### Work instruction
Pictures stay out; everything else in the records below is copied exactly.

### Excerpted records
=======

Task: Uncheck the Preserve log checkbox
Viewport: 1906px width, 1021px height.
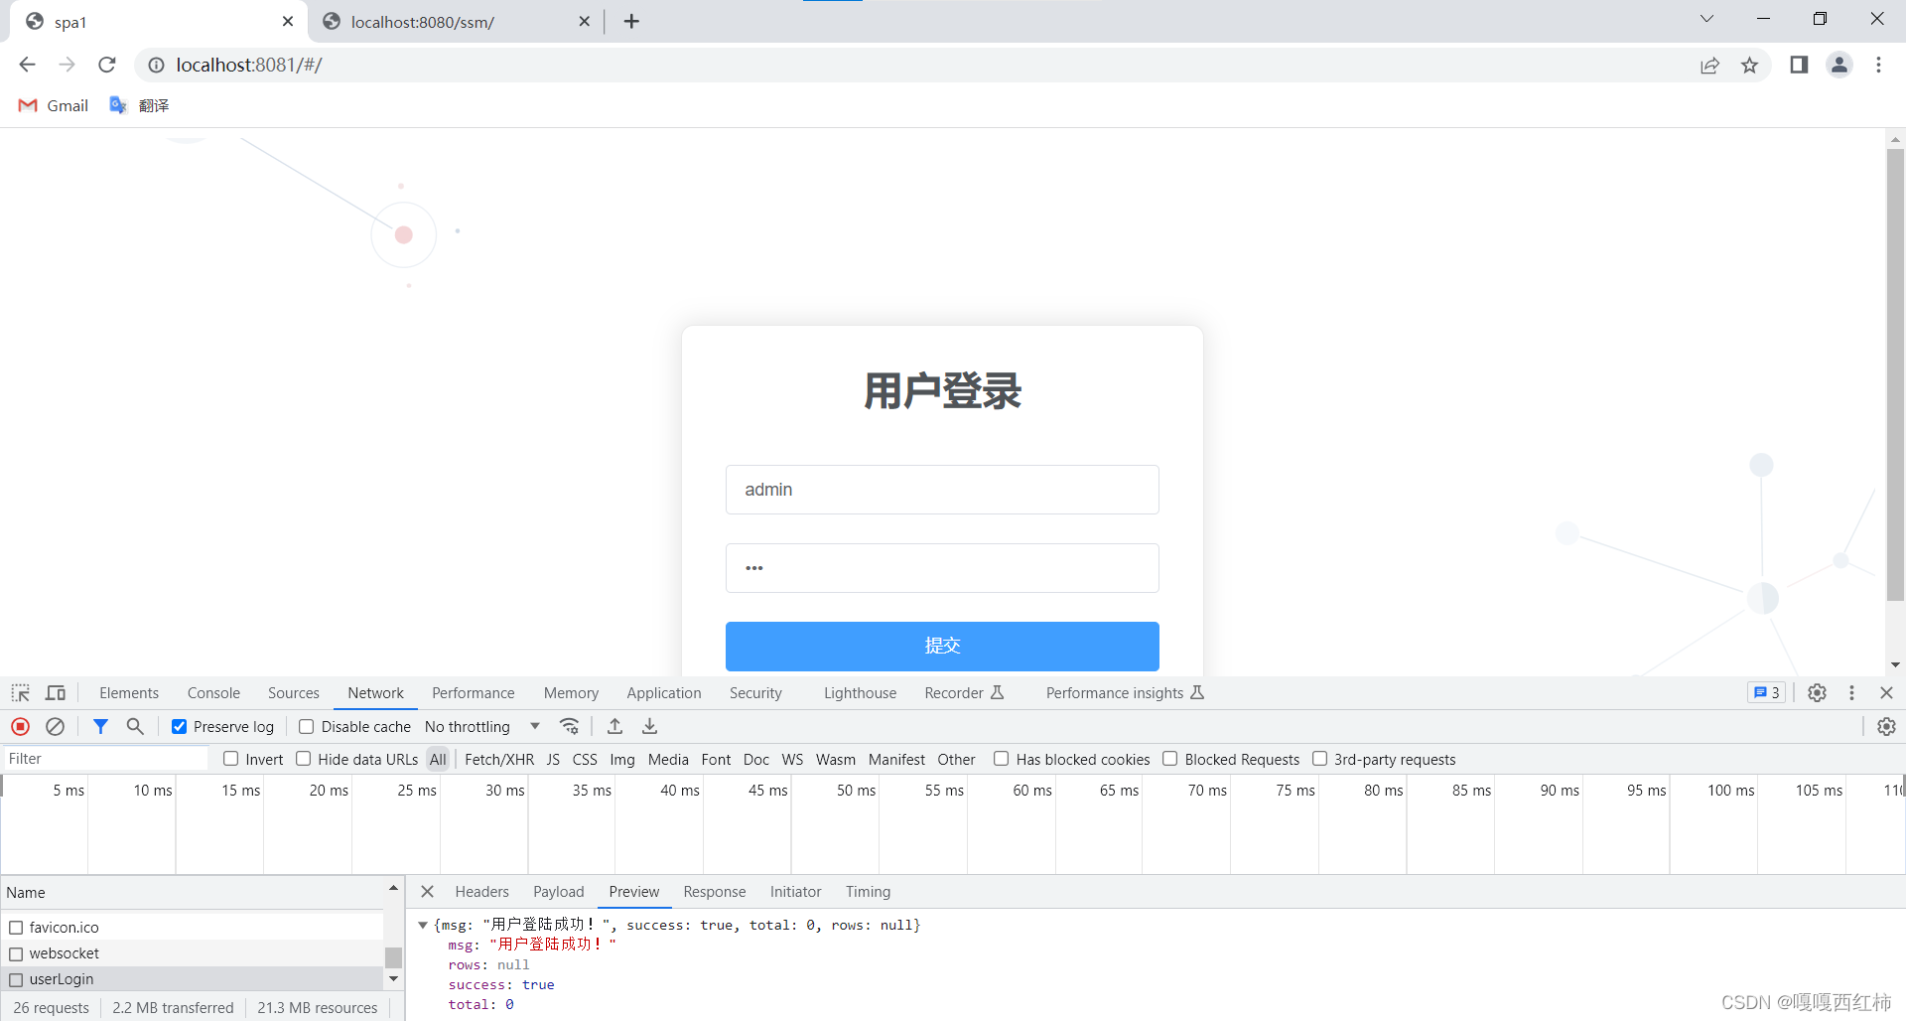Action: pos(180,726)
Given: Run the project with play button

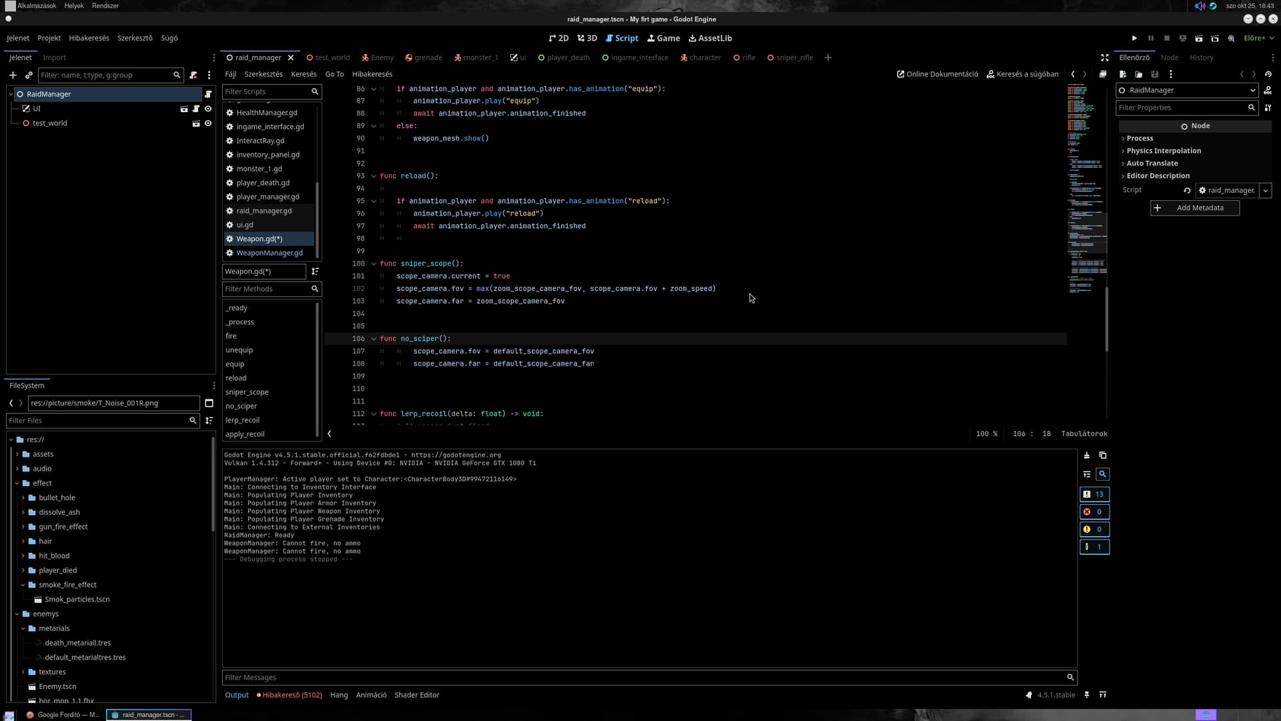Looking at the screenshot, I should tap(1134, 38).
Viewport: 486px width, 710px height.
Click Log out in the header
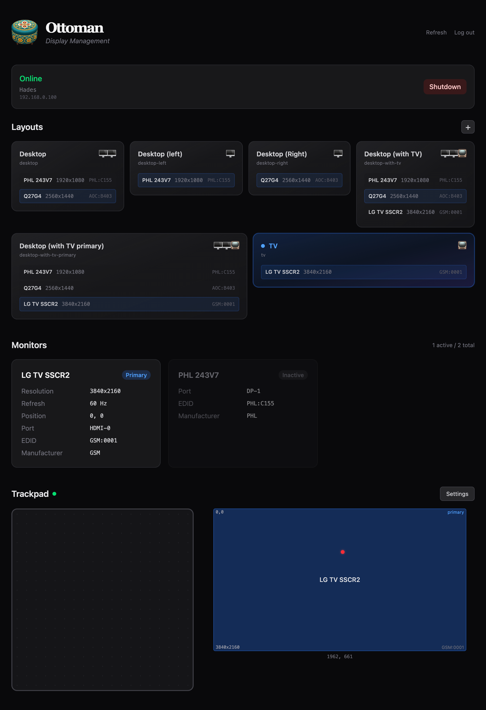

=======

### Result for this task
Task: Uncheck the Preserve log checkbox
Viewport: 1906px width, 1021px height.
Action: pos(180,726)
Given: Run the project with play button

Looking at the screenshot, I should tap(1134, 38).
Viewport: 486px width, 710px height.
Click Log out in the header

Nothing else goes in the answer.